SAMAIN ET LA RELATION AVEC LES DEFUNTS
Samain était perçue comme une porte ouverte sur l'Autre Monde. On y retrouve plusieurs thèmes :- Apparitions de Divinités et des ancêtres.- Pratiques de divination, pour connaître le futur de l'année à venir.- Offrandes pour apaiser les Divinités et les ancêtres.
Cela explique pourquoi le folklore chrétien a recyclé Samain sous la forme de la Toussaint et de la Fête des morts, et pourquoi Halloween en conserve encore les traits (morts, masques, esprits, citrouilles remplaçant les navets...).
CONCLUSION
hez les Celtes, la mort n'est pas une fin, mais un passage, une transformation. Les auteurs antiques ont fortement insisté sur cette croyance, décrite comme un point important de la doctrine druidique en parlant « d'une vie qui doit revenir ».

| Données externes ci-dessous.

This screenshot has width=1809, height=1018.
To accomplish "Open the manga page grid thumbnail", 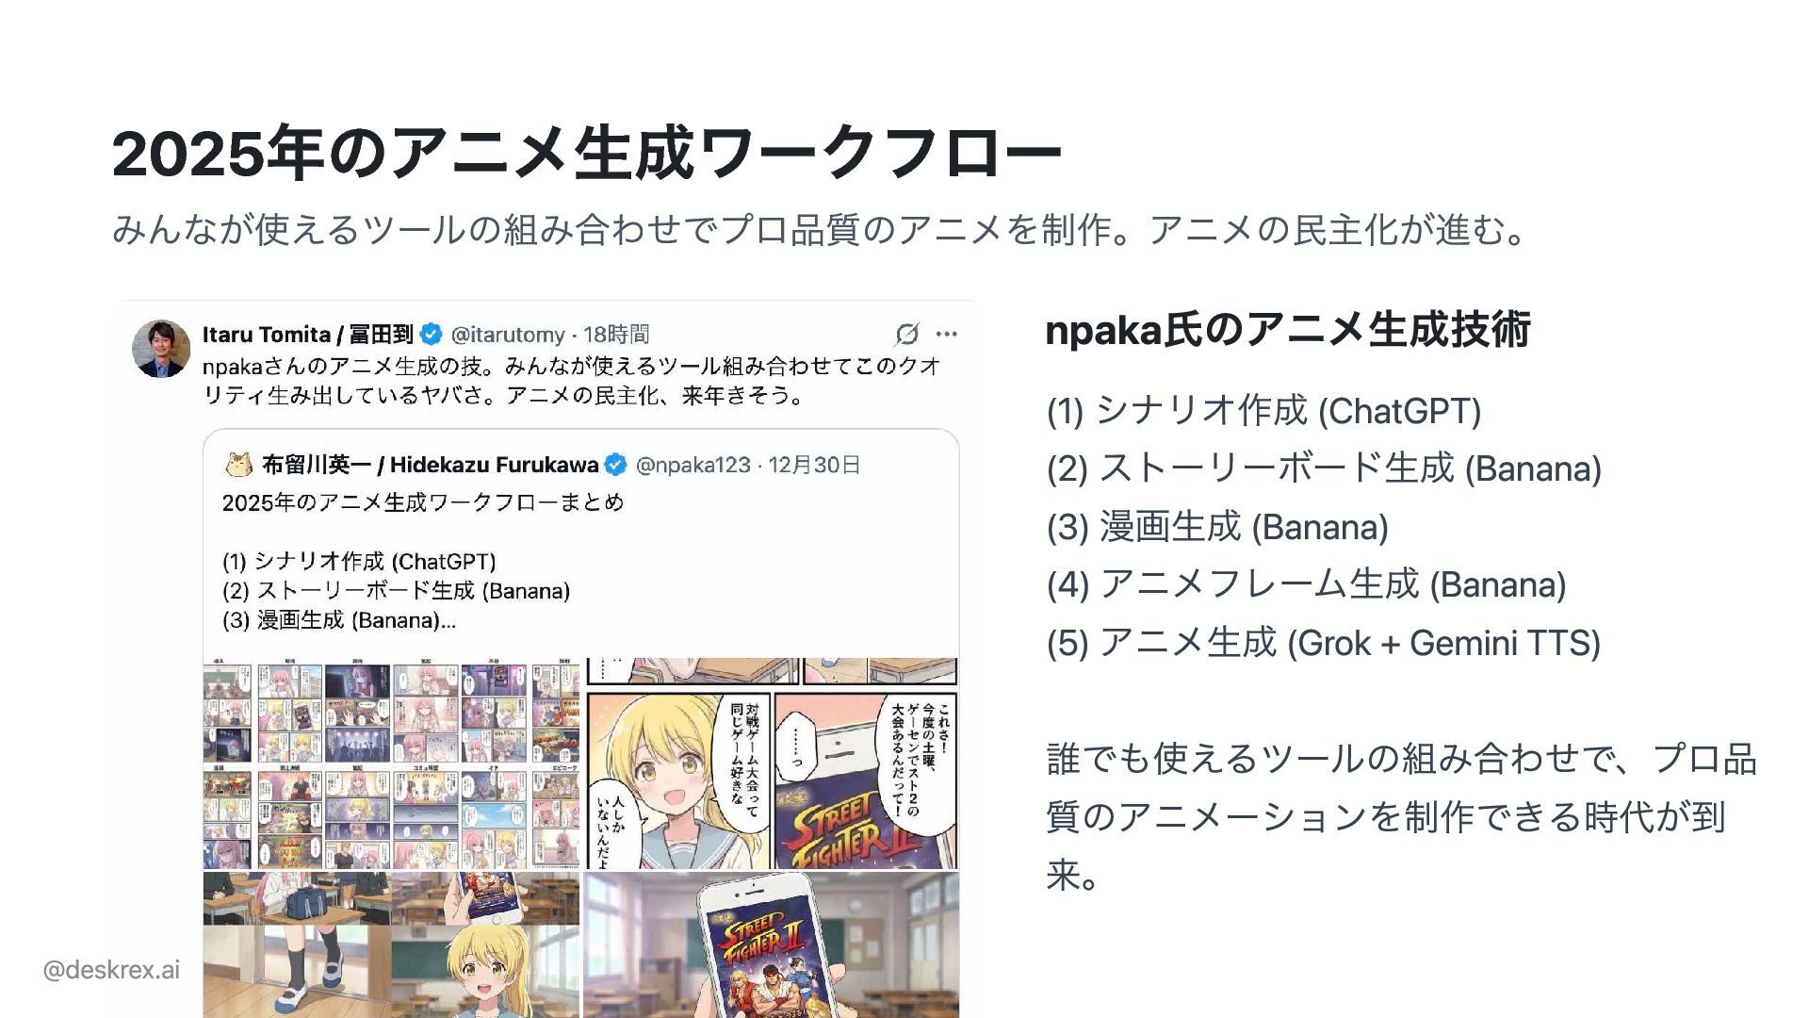I will tap(392, 764).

Ce faisant, il est aisé, et très certainement légitime, de faire le lien avec la notion de réincarnation, attribuée aux pythagoriciens, de faire le parallèle avec la même doctrine répandue en inde, comme avec la description si précise figurant dans l'Enéide de Virgile. On retrouve des éléments complémentaires dans les fameuses « Triades Bardiques » dans les vicissitudes du cercle d'Abred et dans l'évolution inhérente aux choix de chaque être.

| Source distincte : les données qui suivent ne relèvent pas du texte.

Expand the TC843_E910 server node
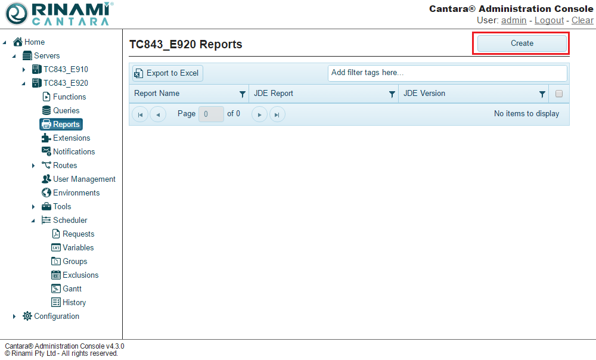 (24, 70)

Les textes insulaires montrent une richesse de nuances : l'Autre Monde peut être un paradis, un royaume fantastique, ou un miroir du nôtre. L'archéologie vient confirmer cette croyance en une vie posthume active, souvent honorée avec faste. Cet élément de doctrine parait donc assez assuré pour être, comme dans l'antiquité, un enseignement important de la religion des Celtes.